As land-based night fighters, the F3Ds were effective, destroying both jet and prop aircraft in night engagements. However, for carrier use, smaller, single-plane night fighters were considered more satisfactory. There were serious problems with the Skyknight at sea. This was the era of the violent hydraulic catapult, the landing signals officer with his hard-to-see guidance paddles, and, above all, the straight carrier deck itself which allowed no possibility of a go-around or "wave-off," once the throttles were cut for landing. If the arresting wires were missed, a crash into a web barrier was inevitable.
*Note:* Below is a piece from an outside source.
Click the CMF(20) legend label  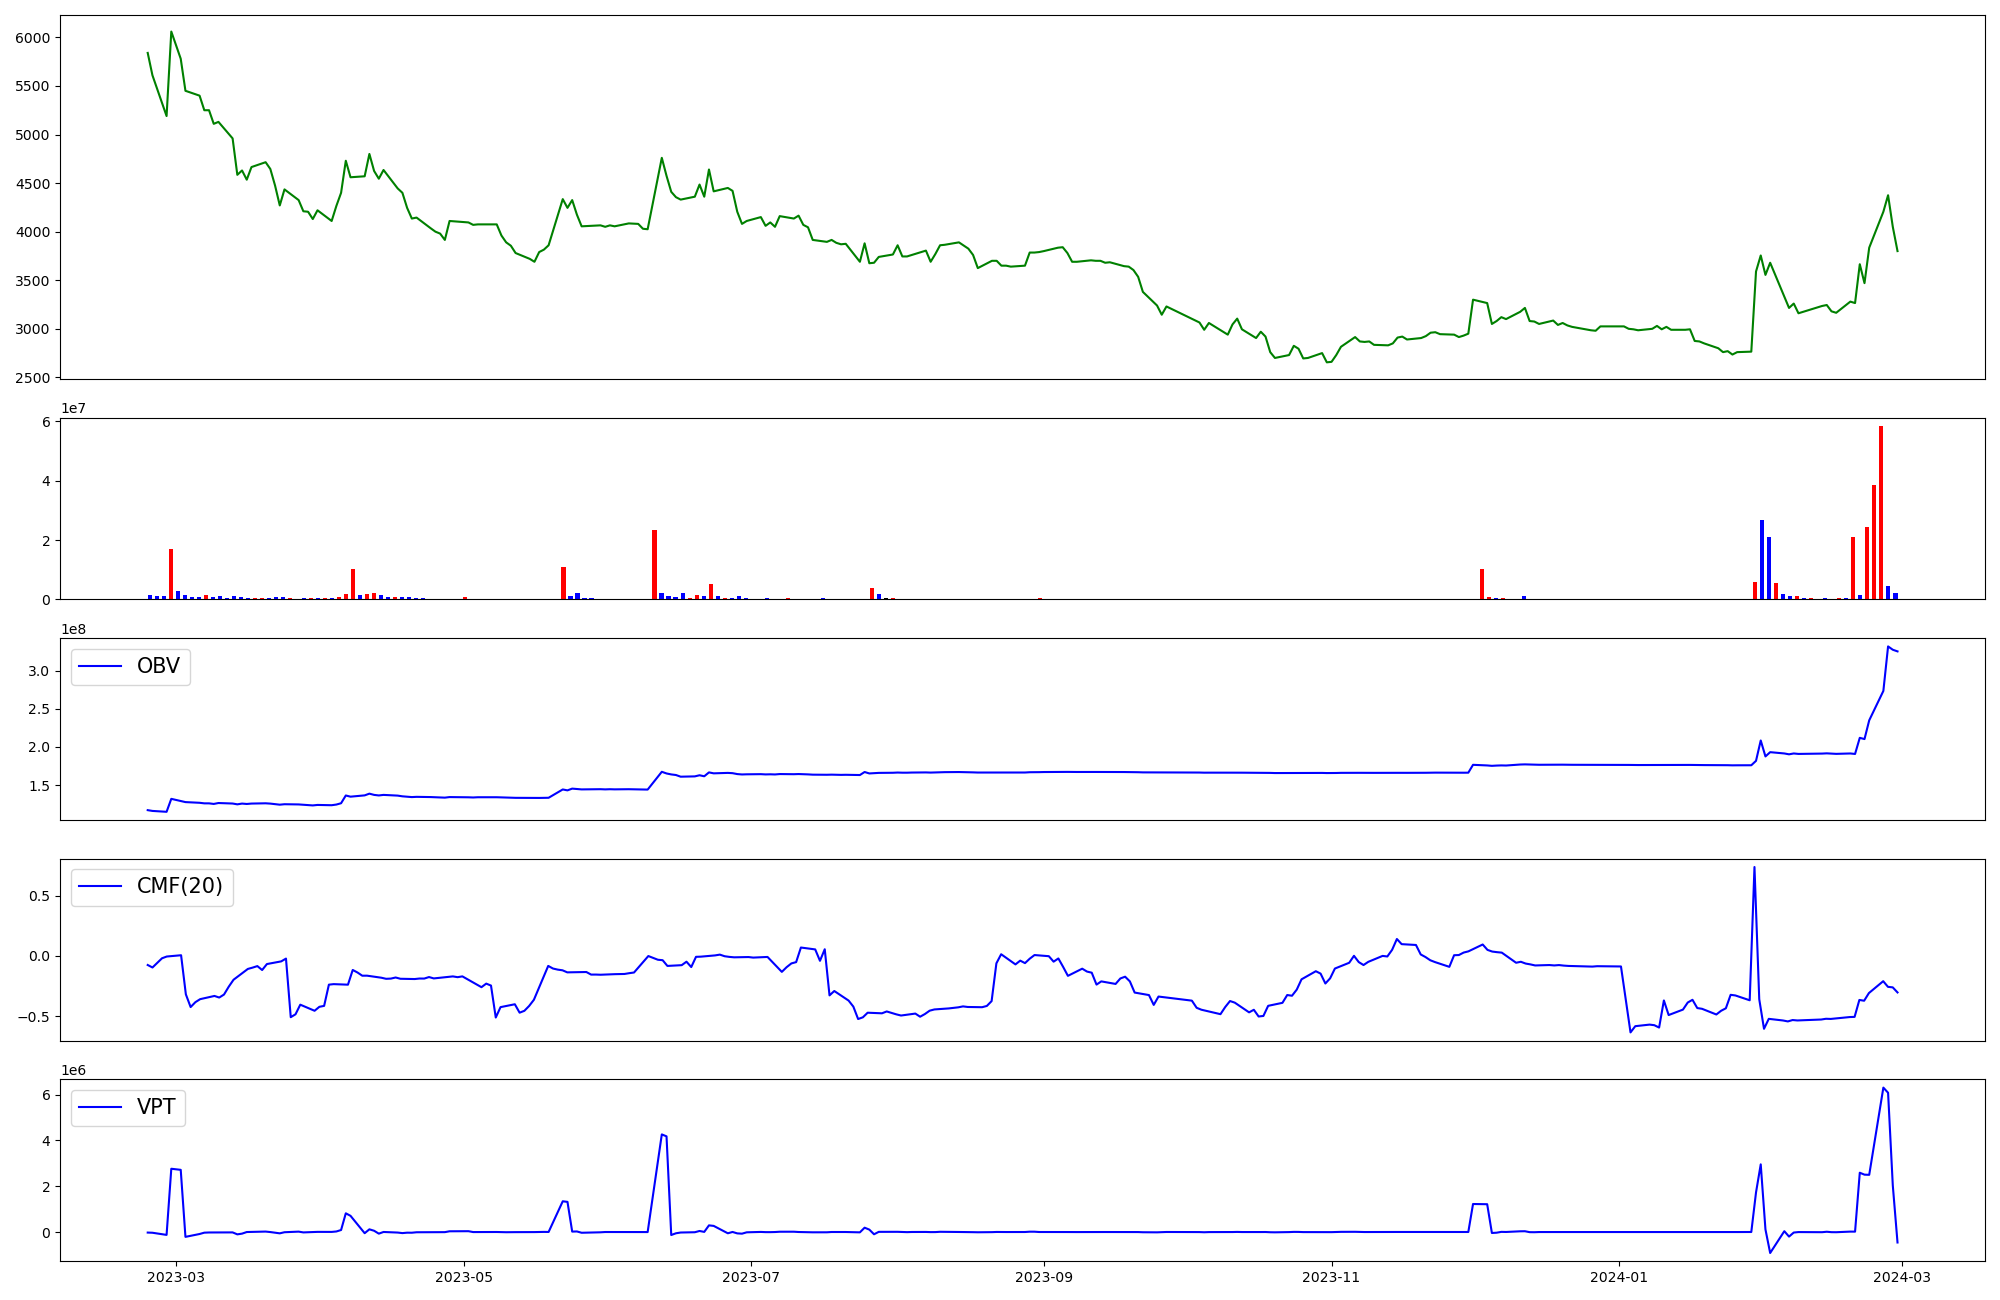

If a "wave-off" was not prompt - and the F3D's engines required up to 15 agonizing seconds to go from idle to 100 percent power - there was danger of imminent collision with aircraft parked forward on the flight deck. Indeed, the F3D-l's poor showing in carrier suitability tests was the primary reason the Marine Corps received the Skyknight. There were too many problems in the plane for effective night carrier service: its shallow approach angle, its poor visibility for the pilot, and its radar equipment failures at sea.

During the Korean War, in 1952, an F3D Skyknight shot down a Yak-15 in the first jet-to-jet aerial victory scored at night. One Marine Corps night-fighter squadron went on to rack up the best night-fighter record of the Korean conflict. The 2-seat, radar equipped fighter achieved this distinction during the Korean war and by the time hostilities ceased it could also claim more enemy aircraft destroed than any other Marine or Navy type.

The Skyknight was the only Navy/Marine fighter to fly combat missions in both Korea and Vietnam. After 1953, Skyknights were converted as trainers for radar intercept officers and for use as electronic reconnaissance and countermeasure aircraft during the Cuban Missile Crisis and the Vietnam War. The Skyknight was the only Navy/Marine fighter to fly combat missions in both Korea and Vietnam, and the last was retired in l978.